Нетрудно увидеть, что в этом В. В. Виноградов полностью подтвердил правоту замечания Михаила Кузмина, отметившего способность Ахматовой «понимать и любить вещи именно в их непонятной связи с переживаемыми минутами». Но для нас куда более важен финальный вывод лингвиста о том, что придает стихам Ахматовой художественную целостность, то есть, говоря литературоведческим языком, о жанровой природе ее лирики. Я позволю себе здесь длинную, но необходимую цитату из заключительного, десятого раздела работы В. В. Виноградова, названного «Гримасы диалога»:
«Большинство стихотворений Ахматовой — выдержки из монологов, в которых развивается драма ее героини.
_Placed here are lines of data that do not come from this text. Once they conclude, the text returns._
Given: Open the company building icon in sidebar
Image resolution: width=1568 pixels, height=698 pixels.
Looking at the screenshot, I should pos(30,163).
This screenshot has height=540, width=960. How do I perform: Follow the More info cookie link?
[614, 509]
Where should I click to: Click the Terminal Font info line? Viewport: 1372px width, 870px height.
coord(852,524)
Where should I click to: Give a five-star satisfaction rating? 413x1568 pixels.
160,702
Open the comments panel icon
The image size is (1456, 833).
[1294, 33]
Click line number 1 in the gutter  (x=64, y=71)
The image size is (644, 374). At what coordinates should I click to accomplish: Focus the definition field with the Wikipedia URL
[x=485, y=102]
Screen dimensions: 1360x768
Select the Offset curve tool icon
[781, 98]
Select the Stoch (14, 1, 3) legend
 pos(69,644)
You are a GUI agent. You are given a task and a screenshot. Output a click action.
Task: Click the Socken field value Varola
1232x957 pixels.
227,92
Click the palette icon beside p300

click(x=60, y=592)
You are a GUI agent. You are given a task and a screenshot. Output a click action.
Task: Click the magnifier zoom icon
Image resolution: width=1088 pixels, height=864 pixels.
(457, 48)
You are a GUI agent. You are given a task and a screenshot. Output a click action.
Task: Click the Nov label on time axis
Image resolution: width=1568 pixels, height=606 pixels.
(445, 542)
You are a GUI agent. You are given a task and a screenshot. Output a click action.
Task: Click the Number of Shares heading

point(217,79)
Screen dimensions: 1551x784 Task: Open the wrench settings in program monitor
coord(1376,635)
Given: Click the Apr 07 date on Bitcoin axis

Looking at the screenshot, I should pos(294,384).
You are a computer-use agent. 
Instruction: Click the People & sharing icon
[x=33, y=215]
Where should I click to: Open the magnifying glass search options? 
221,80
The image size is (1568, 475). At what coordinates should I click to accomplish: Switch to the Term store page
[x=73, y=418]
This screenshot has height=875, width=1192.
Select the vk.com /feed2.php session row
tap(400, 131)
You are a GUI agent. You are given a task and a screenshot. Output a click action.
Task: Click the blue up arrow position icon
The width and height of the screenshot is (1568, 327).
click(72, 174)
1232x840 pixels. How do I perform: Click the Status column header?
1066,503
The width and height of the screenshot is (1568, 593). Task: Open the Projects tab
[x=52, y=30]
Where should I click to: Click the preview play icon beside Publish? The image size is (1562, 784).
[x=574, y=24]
Недостающие звенья словесных цепей, отрезки которых организуют замкнутую композицию стихотворений, угадываются по намекам, рассеянным в речи и сгущающим эмоциональные впечатления. Однако эмоциональный рисунок художественного произведения, выдержанного в строго монологической форме, при его краткости и при узости круга тем мог показаться монотонным. <...> И этой опасности не избежала Ахматова.
Но она приняла против нее одну решительную меру: обратилась к помощи "диалога" как особой разновидности речи, внедрение которой в "повествование", в "монолог" могло пестро расцвечивать эмоциональную канву художественного произведения. Открылись возможности эмоциональных эффектов, которые обусловлены отношением стиля диалога к общему тону повествования и особенностям чередования реплик в диалоге, его строением»83.
В. В. Виноградов писал свою работу, беспощадно полемизируя с Б. М. Эйхенбаумом, но, тем не менее, оба они сходились на том, что лирика Ахматовой воспроизводит в себе самой образ произносимой речи. Только Б. М. Эйхенбаум обращал внимание преимущественно на предельно артикулированный характер этой речи, а Виноградов — на ее синтаксическое строение. Ни первый, ни второй по разным причинам не отрешились вполне от представления, будто ее стихи носят повествовательный характер. Б. М. Эйхенбаум по-прежнему продолжал придерживаться выдвинутой им в 1919 году концепции «романа-лирики», а В. В. Виноградов время от времени по привычке пользовался терминами «повесть», «повествование».
Но именно последний пришел к выводу о том, что каждое «отрывочное» стихотворение у Ахматовой есть ни что иное как «монолог» и поэтому ее лирика как целое представляет собой драматическую структуру. Отмеченная им тяга к диалогическому строению этих «монологов» подтверждала этот вывод, поскольку художественное целое не может не отпечатываться в структуре своих отдельных элементов.
К очень близкому выводу подошел в своей поздней книге об Ахматовой В. М. Жирмунский. Он подчеркивал, что малая стихотворная форма, столь виртуозно разработанная ею, часто воспринимается «как фрагмент более обширного целого, читателю неизвестного», или говорил об «иллюзии незамкнутости стихотворения, принадлежности его к более обширному целому»84. Но поскольку Жирмунский совершенно проигнорировал как отдельные наблюдения, так и общую концепцию В. В. Виноградова, это во многом обеднило эвристическую ценность его работы.
Полвека спустя в работе О. В. Симченко прозвучало утверждение, полностью согласующееся с выводами В. В. Виноградова, хотя и исходящее из других посылок: «Стихотворения поздней Ахматовой производят впечатление монологов, взятых из одной грандиозной трагедии, контуры которой проступают сквозь каждый из них, причем лирическая героиня <...> ведет свои монологи на таком трагедийном накале, что, кажется, ее вот-вот настигнет безумие»85.
Однако «отрывочность» и «фрагментарность» ахматовских «монологов» требуют уяснения смысла самой «грандиозной трагедии» и той роли, которая отведена в ней лирической героине Анны Ахматовой.